# Data Exploration - Greek Traditional Motifs

This notebook provides an overview of the collected Greek motif dataset and helps identify patterns, gaps, and quality issues.

## Goals
1. Visualize dataset distribution
2. Check image quality metrics
3. Analyze metadata completeness
4. Identify missing categories or underrepresented regions
5. Generate dataset statistics for paper


In [None]:
import sys
from pathlib import Path
import json
import numpy as np
import pandas as pd
import matplotlib.pyplot as plt
import seaborn as sns
from PIL import Image
from collections import Counter

# Add project root to path
project_root = Path.cwd().parent
sys.path.insert(0, str(project_root))

from src.utils.config import get_paths

# Set up paths
paths = get_paths()

# Configure plotting
plt.style.use('seaborn-v0_8-darkgrid')
sns.set_palette('husl')
%matplotlib inline

print(f"Project root: {paths.root}")
print(f"Data directory: {paths.data_raw}")


## 1. Load Dataset

Find all images and annotations in the data directory.


In [None]:
# Find all images in raw data directory
image_extensions = {'.png', '.jpg', '.jpeg', '.tif', '.tiff'}
image_files = []

if paths.data_raw.exists():
    for ext in image_extensions:
        image_files.extend(paths.data_raw.rglob(f'*{ext}'))
else:
    print(f"⚠️  Data directory not found: {paths.data_raw}")
    print("Create it and add your Greek motif images there!")

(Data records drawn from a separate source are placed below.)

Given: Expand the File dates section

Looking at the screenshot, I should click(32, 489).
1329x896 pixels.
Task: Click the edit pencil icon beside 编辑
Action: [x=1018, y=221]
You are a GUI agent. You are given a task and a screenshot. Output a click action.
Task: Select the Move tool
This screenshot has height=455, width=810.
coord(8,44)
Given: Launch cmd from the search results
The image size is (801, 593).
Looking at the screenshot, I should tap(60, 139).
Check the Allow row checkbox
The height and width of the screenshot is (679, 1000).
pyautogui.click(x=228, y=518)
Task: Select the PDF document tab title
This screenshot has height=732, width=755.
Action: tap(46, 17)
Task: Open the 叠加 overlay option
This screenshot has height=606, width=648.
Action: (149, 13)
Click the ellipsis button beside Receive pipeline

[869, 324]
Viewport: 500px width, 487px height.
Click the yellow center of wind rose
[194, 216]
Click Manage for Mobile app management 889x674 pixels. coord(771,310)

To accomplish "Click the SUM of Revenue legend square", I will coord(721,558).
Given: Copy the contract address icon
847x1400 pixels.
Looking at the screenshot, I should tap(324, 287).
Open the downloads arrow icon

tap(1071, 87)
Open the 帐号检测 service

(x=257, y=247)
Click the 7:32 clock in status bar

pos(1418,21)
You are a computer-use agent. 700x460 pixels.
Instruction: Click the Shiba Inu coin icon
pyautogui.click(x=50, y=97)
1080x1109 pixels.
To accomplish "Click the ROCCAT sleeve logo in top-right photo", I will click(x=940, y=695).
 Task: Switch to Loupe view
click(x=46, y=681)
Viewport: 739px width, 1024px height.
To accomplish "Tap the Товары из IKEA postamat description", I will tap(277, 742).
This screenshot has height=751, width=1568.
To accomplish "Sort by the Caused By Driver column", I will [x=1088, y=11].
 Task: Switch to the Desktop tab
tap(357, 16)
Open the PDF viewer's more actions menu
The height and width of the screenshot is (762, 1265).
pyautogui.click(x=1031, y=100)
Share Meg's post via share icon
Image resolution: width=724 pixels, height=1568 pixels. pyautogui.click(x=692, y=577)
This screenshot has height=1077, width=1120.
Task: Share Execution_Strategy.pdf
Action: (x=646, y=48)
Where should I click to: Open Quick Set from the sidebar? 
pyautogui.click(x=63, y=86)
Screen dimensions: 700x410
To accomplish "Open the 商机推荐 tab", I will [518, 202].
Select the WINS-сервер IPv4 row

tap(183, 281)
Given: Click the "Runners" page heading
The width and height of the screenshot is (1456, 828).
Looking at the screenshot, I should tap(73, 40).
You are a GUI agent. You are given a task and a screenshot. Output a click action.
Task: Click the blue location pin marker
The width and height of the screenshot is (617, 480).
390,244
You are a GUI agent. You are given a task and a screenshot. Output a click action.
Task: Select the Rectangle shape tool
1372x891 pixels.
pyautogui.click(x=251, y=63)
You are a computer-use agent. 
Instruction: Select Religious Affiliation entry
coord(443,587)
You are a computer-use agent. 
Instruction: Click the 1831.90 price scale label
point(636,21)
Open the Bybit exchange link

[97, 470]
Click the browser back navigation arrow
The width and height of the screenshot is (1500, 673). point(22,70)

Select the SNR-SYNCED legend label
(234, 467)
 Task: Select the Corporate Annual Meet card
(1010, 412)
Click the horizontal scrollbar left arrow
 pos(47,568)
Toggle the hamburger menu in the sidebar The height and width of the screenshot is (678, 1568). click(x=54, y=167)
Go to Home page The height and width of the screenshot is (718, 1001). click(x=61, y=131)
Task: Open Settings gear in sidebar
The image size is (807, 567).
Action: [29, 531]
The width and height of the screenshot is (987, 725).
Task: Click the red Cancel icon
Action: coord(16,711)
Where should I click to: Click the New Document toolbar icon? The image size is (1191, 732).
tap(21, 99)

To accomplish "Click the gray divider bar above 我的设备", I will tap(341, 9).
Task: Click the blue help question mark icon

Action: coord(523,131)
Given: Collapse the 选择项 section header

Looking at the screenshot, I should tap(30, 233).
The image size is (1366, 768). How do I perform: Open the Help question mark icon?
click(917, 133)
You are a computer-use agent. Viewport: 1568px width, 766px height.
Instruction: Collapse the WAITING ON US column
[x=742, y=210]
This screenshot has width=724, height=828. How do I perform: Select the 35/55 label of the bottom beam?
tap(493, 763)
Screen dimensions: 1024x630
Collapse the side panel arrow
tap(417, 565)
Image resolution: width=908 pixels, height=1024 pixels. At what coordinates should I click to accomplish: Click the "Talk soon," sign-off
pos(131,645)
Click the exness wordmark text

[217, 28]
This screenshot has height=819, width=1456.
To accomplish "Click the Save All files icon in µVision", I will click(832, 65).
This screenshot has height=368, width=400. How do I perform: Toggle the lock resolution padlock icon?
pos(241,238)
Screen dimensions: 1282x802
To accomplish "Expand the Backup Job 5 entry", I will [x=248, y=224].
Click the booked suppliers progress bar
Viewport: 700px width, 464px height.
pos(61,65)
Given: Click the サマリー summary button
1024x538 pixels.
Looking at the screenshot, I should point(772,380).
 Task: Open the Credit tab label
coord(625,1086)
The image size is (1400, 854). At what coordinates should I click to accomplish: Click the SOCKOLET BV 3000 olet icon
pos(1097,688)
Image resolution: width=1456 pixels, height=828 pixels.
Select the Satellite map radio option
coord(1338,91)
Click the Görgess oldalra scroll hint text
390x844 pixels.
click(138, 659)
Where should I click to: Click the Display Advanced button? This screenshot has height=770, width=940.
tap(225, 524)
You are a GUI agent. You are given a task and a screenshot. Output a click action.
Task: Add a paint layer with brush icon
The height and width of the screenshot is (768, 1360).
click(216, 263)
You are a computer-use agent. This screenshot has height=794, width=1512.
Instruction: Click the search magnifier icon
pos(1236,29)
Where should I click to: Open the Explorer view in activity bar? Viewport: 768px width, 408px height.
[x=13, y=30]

print(f"Found {len(image_files)} images")

# Find all annotation files
annotation_files = []
if paths.data_annotations.exists():
    annotation_files = [f for f in paths.data_annotations.rglob('*.json') if f.name != 'template.json']

print(f"Found {len(annotation_files)} annotation files")

if len(image_files) == 0:
    print("\n" + "="*60)
    print("NO IMAGES FOUND - START HERE:")
    print("="*60)
    print("1. Add Greek motif images to:", paths.data_raw)
    print("2. Organize by region and type (see NEXT_STEPS.md)")
    print("3. Re-run this notebook to see statistics")
elif len(annotation_files) == 0:
    print("\n⚠️  You have images but no annotations yet!")
    print(f"   Use the template at: {paths.data_annotations / 'template.json'}")